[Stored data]
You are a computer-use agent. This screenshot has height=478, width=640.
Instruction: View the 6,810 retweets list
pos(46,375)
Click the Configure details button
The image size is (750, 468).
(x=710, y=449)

_WHAT IS BEING ASKED_.
Could every entry above be printed again, word for word?

_SOLUTION TO THIS EXERCISE_.
You are a computer-use agent. This screenshot has height=478, width=640.
Instruction: View the 6,810 retweets list
pos(46,375)
Click the Configure details button
The image size is (750, 468).
(x=710, y=449)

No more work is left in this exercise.